My original VBC was a BIG (17 pounds of solid muscle!) rank recently un-tommed dude from the high kill city shelter. He'd been an outdoor cat in the city for all of his four years and was, erm..... street smart. Yeah, that's it. Let's call it street smart.
I'd been working on my SO to get a cat for quite a while when we stopped into the shelter to look at dogs. Of course we ended up in the cat room. Mr. RF homed in on the nastiest feline in the place and said "If we're getting a cat, it has to be like that one." I think he thought selecting such an obviously demon possessed beast would dissuade me. Silly Mr. RF. :lol:
In the meet-n-greet room, the cat spent the entire visit- 20+ minutes- walking around growling. Constantly. Continually. He didn't pause for a breath. After I gleefully squealed "We'll TAKE him!" the shelter staff made me put him back in his cage. :lol: We named him Horatio Grrr McSnottypaws.
His first night home, Grrr followed me around like a puppy, growling all the while. When I walked into the bedroom, he spied my 120 lb. rottie sleeping peacefully on her bed; he bolted the ten feet between the door and her and slit her open from her eye to the tip of her nose. My poor dear old girl shook her head, gave him a sad "Dude, why can't we all just get along?" grumble, and went back to sleep. You can't really blame him- having spent many years on the tough streets, he probably had to defend himself from aggressive dogs often enough that he simply decided it was safer to take the offensive. Taking the offensive turned out to be an overriding characteristic of his personality. :D
Like everyone else, I could go on and on about his "charming" antics- from the time he spent 40 minutes chasing a 70 lb. dog through all three floors of our house before we could corner and contain him, to the time he merrily dragged his latest kill out to show us- my brand spanking new left dress boot, complete with boot bag (right boot removed and unmaimed). He methodically dismembered a 6 foot window screen to attempt to eat a bird nesting outside of it; he thought nothing was funnier then opening the trash drawer during the day and watching the dog get scolded for destroying the trash in the evening.
And above and beyond all that, once he figured out that the nice warm house, strangely tolerant people and other creatures were all HIS foreverandeverandever, he turned out to be the best.cat.ever. Extremely loyal, intelligent and in his own way very, very loving. We lost him to FeLeuk in November 09. It took the other cats THREE MONTHS to decide it was OK to sleep in his bed & to go into our bedroom which had been his exclusive domain. We all miss him.

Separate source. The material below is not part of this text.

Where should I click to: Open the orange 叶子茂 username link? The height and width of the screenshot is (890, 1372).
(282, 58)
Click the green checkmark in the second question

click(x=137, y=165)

Grrr in all his Grrrness.....
Just so you know, everything is mine.
No really, it's all mine.
This window? Mine.
Steve, I TOLD you this is MINE.
What are you laughing at fatty?
People, I know where you sleep at night.
Love all the stories! Sorry to hear of your loss Rubyfree. I lost my best.friend.ever to feline luek as well. We thought he didn't get it. He was 6 before it started showing symptoms. We lost him by 7. Horrible Horrible Disease. We didn't know and I had rescued another cat. Sadly, she contracted it as well. I put her down at first signs practically. I put my best friend on all the meds, tried and tried and tried. The disease is just way too tragic. Couldn't ever put another animal through it :no:
O I forgot to include my cat's art!
Enzo carries my shoes around the apartment and they are never where I left them. He once carried my paddock boot upstairs!
This is Button the terminator kitteh. She greeted me at the door with her gift. It was still alive but I managed to prevent her from dashing into the house with her animated toy that would have provided many hours of fun for her and many hours of anxiety for me.
I swear, Puck and Sharkbait are long lost brothers. Sharkbait eats cardboard, plastic, and has destroyed every Nerf dart my kids own. Sometimes he bites the kids, and attacks the German Shepherd. Our 10 pound Corgi is a big chew toy for Sharkbait. Attached are a few pictures of him behaving. I will have to dig out some of the "bad" ones.
Stole the German Shepherd's Bone:
New (Live) Chew Toy:
Hand over the stocking little girl and no one gets hurt!
About to attack from above!
And finally...Sharkbait's new favorite chew toy....My son's books!